Conformément à la norme NF C 15-100, utilisez des fils de section minimale 1,5 mm² pour un circuit d’éclairage. Le neutre doit être bleu, la terre vert/jaune, et la phase/retour lampe en rouge, marron, noir ou violet. Évitez les fils trop fins ou non isolés, surtout en extérieur où un câble étanche (IP44+) est obligatoire. Pour un détecteur 3 fils, vérifiez que le neutre est accessible au boîtier. En rénovation, un modèle 2 fils (sans neutre) peut simplifier l’installation, mais il est moins compatible avec les LED basse consommation.

Où éviter d’installer un détecteur de mouvement ?

Évitez les zones exposées aux sources de chaleur (radiateurs, fenêtres sud), aux courants d’air (près d’une porte) ou aux éléments mobiles (arbres, rideaux). En extérieur, ne placez pas le détecteur sous la pluie directe, même avec un modèle étanche. En intérieur, une hauteur trop basse (en dessous de 2m) ou un angle mal orienté réduisent sa portée. Pour les animaux de compagnie, positionnez le détecteur à 1,6m et orientez-le pour ne pas capter les mouvements au sol. Enfin, évitez les environnements très humides sans matériel adapté.

Comment brancher un détecteur de mouvement sans fil ?

Un détecteur sans fil fonctionne sur piles (généralement LR6) ou en connectivité radio/Wi-Fi. L’installation est simple : fixez-le à l’emplacement souhaité (2-3m de hauteur), associez-le à un récepteur relié à la lampe via une borne de raccordement, et synchronisez-le via l’appli dédiée. Avantages : pas de câblage, flexibilité d’emplacement. Inconvénients : remplacement des piles tous les 1 à 2 ans, possible interférence radio en milieu urbain. Ce système convient idéalement aux logements anciens où le filage est complexe.

Pourquoi utiliser 3 fils pour un interrupteur simple ?

Un interrupteur simple classique ne nécessite que 2 fils (phase coupée), mais un détecteur 3 fils inclut un neutre pour alimenter en permanence ses composants électroniques (capteur PIR, réglages de durée et luminosité). Sans neutre, le courant circulerait uniquement via la lampe, entraînant des clignotements avec certaines LED. Le troisième fil (neutre, bleu) permet donc un fonctionnement stable et une détection plus précise, notamment avec des seuils de luminosité ajustables. C’est le choix recommandé pour une installation neuve.

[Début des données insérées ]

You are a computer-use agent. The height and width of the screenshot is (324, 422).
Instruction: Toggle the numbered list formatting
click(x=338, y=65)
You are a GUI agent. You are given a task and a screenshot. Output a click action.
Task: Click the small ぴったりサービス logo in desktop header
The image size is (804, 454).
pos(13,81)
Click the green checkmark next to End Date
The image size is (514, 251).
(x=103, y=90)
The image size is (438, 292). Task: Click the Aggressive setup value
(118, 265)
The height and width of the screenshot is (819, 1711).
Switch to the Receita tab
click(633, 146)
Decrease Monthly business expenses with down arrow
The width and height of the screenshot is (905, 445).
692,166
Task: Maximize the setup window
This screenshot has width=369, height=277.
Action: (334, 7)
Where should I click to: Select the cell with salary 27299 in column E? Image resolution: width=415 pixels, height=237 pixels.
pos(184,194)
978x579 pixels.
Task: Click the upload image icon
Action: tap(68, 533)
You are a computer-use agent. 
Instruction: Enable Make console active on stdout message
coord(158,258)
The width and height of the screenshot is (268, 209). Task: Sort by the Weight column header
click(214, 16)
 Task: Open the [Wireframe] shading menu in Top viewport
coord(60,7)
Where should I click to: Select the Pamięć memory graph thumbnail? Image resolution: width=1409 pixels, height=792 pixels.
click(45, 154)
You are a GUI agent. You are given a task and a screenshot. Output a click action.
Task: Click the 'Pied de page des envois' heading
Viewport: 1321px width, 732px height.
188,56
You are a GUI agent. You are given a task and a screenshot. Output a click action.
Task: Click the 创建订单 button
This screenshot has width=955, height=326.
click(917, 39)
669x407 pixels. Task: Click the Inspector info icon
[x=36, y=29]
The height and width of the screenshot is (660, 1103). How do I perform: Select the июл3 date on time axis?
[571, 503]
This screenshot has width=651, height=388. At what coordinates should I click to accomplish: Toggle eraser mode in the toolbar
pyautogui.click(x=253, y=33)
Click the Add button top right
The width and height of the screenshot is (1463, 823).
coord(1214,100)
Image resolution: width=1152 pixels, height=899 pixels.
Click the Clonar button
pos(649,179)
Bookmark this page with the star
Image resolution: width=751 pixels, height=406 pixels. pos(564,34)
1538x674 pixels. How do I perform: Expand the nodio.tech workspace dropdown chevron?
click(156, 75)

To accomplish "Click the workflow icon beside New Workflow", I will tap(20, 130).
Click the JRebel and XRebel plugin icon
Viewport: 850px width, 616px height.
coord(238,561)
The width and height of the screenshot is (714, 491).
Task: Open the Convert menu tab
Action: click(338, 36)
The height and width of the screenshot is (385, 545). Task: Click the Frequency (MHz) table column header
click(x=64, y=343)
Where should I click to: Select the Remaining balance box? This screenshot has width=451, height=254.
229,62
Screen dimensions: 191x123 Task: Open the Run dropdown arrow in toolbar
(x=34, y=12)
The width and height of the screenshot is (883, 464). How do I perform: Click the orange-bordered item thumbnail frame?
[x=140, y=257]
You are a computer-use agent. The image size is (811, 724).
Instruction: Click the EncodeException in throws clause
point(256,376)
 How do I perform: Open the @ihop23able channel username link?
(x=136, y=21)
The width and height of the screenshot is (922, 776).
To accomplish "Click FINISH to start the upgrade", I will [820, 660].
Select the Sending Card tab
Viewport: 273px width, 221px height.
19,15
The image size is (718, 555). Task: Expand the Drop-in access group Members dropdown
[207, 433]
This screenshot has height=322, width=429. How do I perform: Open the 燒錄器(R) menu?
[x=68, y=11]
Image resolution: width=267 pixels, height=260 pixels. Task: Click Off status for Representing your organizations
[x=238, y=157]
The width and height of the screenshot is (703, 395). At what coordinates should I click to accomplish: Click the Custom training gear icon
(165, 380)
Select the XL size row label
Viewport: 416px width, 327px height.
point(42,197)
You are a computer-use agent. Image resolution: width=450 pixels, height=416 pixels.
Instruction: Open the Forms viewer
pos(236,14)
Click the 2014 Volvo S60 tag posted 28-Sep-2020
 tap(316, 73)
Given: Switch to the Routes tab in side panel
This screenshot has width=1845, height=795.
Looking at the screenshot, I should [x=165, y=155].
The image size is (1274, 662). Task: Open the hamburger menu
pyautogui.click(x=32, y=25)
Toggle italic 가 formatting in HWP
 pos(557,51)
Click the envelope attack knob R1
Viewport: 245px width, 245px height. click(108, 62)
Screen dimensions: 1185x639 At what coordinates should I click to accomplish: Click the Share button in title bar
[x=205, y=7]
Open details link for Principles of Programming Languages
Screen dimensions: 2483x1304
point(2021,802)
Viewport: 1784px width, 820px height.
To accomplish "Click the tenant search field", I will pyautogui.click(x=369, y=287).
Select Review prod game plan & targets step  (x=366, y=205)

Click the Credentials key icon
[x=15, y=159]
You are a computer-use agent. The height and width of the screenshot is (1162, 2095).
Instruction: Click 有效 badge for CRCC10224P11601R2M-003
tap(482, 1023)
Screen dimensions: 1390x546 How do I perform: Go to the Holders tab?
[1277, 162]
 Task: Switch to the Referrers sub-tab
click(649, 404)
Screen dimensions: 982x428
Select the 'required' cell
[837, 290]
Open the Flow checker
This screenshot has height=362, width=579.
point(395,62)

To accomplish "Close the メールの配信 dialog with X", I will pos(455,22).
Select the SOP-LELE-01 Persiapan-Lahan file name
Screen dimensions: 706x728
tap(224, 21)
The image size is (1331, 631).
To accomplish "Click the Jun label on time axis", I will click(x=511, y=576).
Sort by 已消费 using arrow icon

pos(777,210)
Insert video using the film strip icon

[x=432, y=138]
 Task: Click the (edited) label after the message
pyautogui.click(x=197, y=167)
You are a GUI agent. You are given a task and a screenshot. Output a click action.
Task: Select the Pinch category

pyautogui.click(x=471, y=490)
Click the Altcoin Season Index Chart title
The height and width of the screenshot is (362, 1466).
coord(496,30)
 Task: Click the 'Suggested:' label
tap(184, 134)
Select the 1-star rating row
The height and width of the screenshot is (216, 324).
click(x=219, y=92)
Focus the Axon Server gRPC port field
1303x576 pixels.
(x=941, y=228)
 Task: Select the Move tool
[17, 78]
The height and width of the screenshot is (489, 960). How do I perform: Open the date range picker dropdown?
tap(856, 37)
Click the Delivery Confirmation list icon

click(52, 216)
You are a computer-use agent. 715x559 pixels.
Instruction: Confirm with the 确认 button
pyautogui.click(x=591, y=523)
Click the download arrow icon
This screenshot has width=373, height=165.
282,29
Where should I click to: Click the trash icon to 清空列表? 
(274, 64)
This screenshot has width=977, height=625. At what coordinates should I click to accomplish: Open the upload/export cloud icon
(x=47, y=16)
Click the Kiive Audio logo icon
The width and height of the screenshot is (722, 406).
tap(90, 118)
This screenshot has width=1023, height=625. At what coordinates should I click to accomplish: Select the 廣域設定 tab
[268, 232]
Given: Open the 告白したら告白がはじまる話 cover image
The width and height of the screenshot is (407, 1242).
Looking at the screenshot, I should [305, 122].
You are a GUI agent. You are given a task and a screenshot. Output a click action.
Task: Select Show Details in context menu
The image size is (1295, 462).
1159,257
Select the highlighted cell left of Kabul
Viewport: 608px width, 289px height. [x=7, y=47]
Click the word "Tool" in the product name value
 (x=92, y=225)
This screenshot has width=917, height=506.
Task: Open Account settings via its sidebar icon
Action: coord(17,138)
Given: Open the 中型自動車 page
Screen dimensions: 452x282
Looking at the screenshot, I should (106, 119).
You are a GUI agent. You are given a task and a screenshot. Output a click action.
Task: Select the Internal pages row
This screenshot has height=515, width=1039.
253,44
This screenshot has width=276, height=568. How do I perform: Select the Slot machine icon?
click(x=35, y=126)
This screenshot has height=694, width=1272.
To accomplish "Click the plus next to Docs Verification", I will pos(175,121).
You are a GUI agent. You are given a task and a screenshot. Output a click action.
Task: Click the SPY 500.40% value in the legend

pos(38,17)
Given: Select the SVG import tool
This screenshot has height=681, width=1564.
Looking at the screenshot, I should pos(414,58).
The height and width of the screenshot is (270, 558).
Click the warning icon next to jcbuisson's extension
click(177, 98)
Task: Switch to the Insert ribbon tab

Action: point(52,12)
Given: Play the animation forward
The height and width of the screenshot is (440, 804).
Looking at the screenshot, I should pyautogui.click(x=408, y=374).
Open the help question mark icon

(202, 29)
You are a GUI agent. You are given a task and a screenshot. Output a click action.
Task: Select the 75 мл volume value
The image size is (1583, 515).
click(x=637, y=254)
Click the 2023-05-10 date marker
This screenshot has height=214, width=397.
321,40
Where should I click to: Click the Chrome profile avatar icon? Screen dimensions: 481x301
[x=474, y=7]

Quelle est la différence entre un détecteur de mouvement et un détecteur de présence ?

Le détecteur de mouvement (type PIR) réagit aux déplacements dans la pièce (ex : entrée/sortie) et s’éteint après la temporisation. Le détecteur de présence, plus sensible, capte les micro-mouvements (respiration, gestes statiques) et maintient l’éclairage tant qu’une présence est détectée. Le premier convient aux couloirs ou extérieur, le second aux bureaux ou salles de bain. En pratique, les deux termes sont souvent utilisés indifféremment, mais techniquement, la détection de présence est une évolution du mouvement.

Comment installer un détecteur de mouvement Legrand ?

Pour un modèle Legrand 3 fils, suivez le schéma fourni : phase (L) sur borne L, neutre (N) sur borne N, retour lampe (L’) sur borne L’. Legrand propose des bornes auto-serrantes pour faciliter les raccordements. Pour un modèle 2 fils, branchez la phase et le retour sans neutre, mais vérifiez la compatibilité avec votre ampoule (minimum 5-10W pour éviter les clignotements). Après installation, ajustez les potentiomètres (luminosité, durée, sensibilité) via l’appli Legrand si le modèle est connecté. En extérieur, privilégiez les références IP44+ avec capot anti-UV.